Was die Broschüre völlig ignoriert: Im heutigen Internet sind die Risiken unverschlüsselter WLANs fast nicht mehr relevant, da fast alle Webseiten HTTPS verwenden und man inzwischen von Browsern bei Passworteingaben, die unverschlüsselt verschickt werden, mehr als deutlich gewarnt wird. Gefährlich ist vor allem, die Passwörter auf der falschen Webseite einzugeben, doch davor schützt eine WLAN-Verschlüsselung nicht.

Übrigens - Passwörter: Hier wird die Broschüre sogar richtig gefährlich.

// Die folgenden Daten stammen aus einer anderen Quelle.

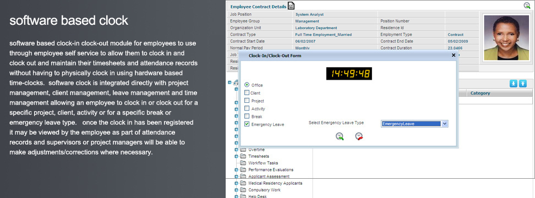Uncheck the Emergency Leave checkbox
The height and width of the screenshot is (198, 535).
pos(247,124)
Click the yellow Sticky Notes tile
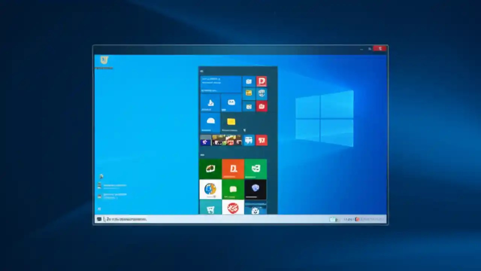Screen dimensions: 481x271 click(230, 122)
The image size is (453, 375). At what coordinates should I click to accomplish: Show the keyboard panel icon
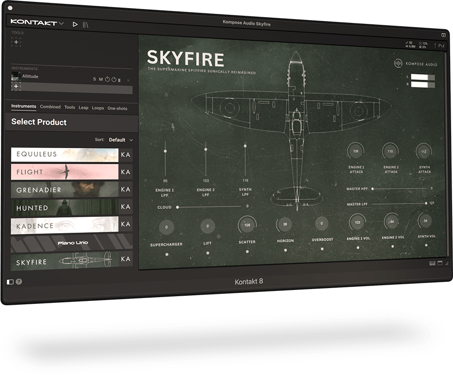point(433,263)
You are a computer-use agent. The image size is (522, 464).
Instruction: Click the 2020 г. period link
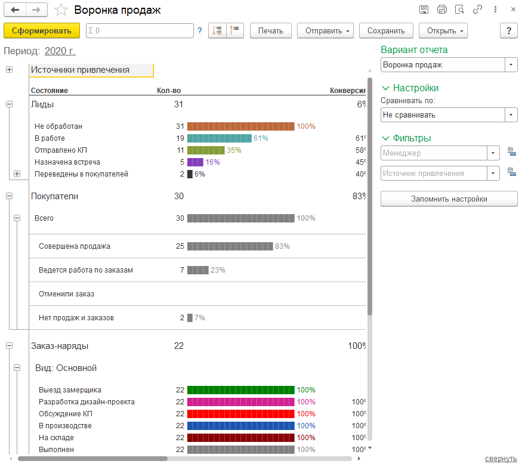[60, 51]
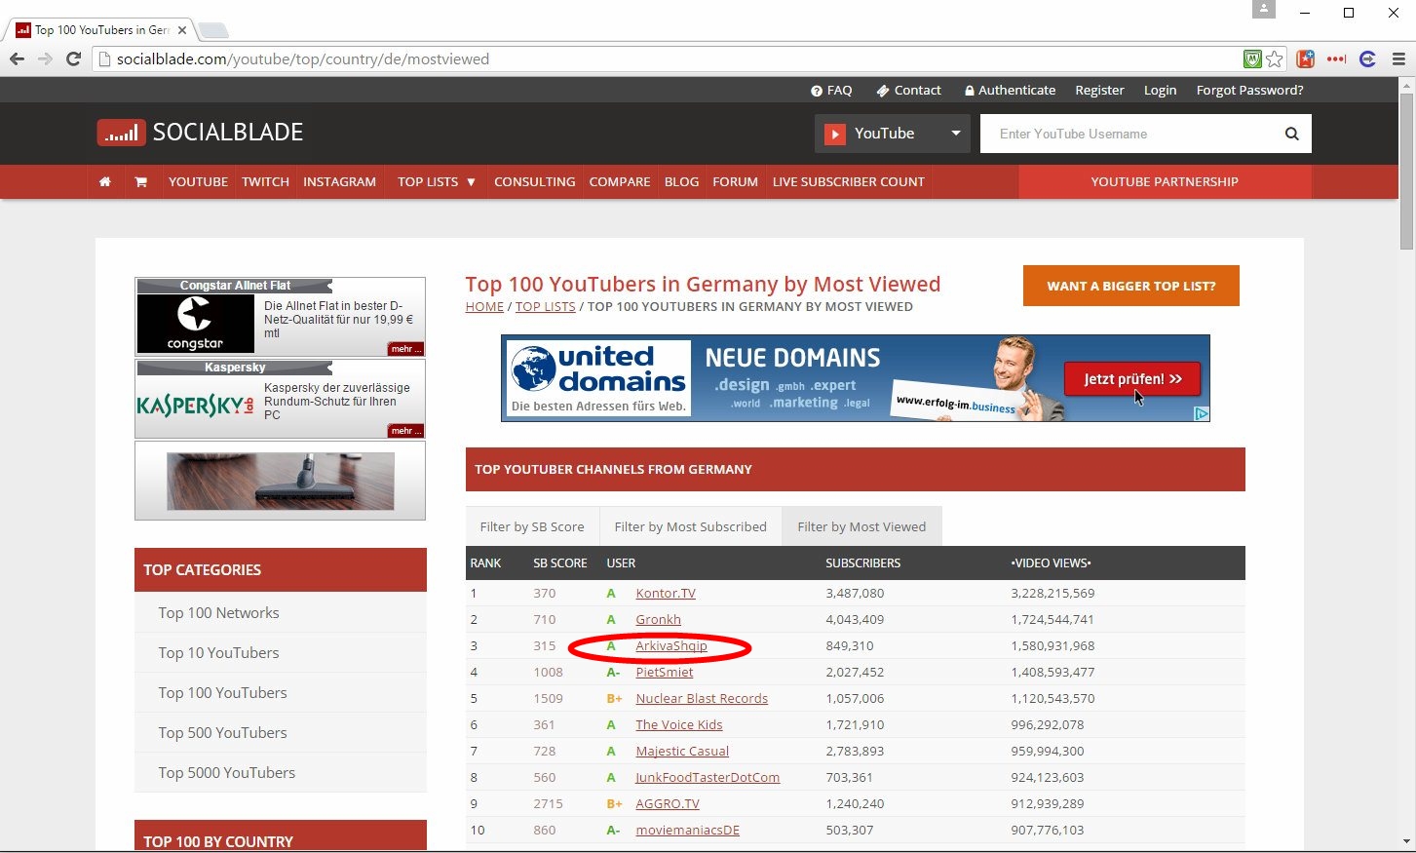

Sie enthält nicht nur den obligatorischen und von den meisten IT-Sicherheitsexperten für kontraproduktiv gehaltenen Ratschlag, Passwörter regelmäßig zu ändern. Sie rät auch explizit davon ab, Passwörter und andere Zugangsdaten auf Geräten zu speichern. Im Klartext: Der Bundesdatenschutzbeauftragte rät von der Verwendung von Passwortmanagern ab.

Eines der größten Risiken in Sachen Passwörter ist inzwischen das sogenannte Password Stuffing. Dabei verwenden Hacker Zugangsdaten aus Datenlecks und versuchen, sich mit diesen bei anderen Diensten anzumelden.

Ein sehr effektiver Schutz vor Password Stuffing ist es, individuelle Passwörter zu verwenden (= für jeden Login ein eigenes Passwort). Doch niemand kann sich Passwörter für Hunderte Services merken, daher ist es absolut sinnvoll und wünschenswert, wenn Passwörter auf Geräten gespeichert werden, am besten in einem speziellen Passwortmanager, dieser sollte im Idealfall durch ein starkes Masterpasswort geschützt werden.

Und das beste: Man muss dann keine Passwörter mehr mit der Hand eingeben und sich vertippen und aussperren, denn fast alle Browser und Apps auf Smartphones können die Daten direkt daraus sicher (!) entnehmen.

Die Broschüre ist nicht nur eine Schande, weil sie schlechte Ratschläge gibt. Sie widerspricht auch gängigen und in der IT-Sicherheitsgemeinschaft weitestgehend unstrittigen Empfehlungen.

Denn Datenschutz ist mehr als IT-Sicherheit - aber IT-Sicherheit gehört zum Datenschutz unabdingbar dazu. Und wenn der Behörde des Bundesdatenschutzbeauftragten die Kompetenz für IT-Sicherheit fehlt, bzw. wenn die Kompetenz fehlt Fakten zu recherchieren - dann stimmt etwas gewaltig nicht.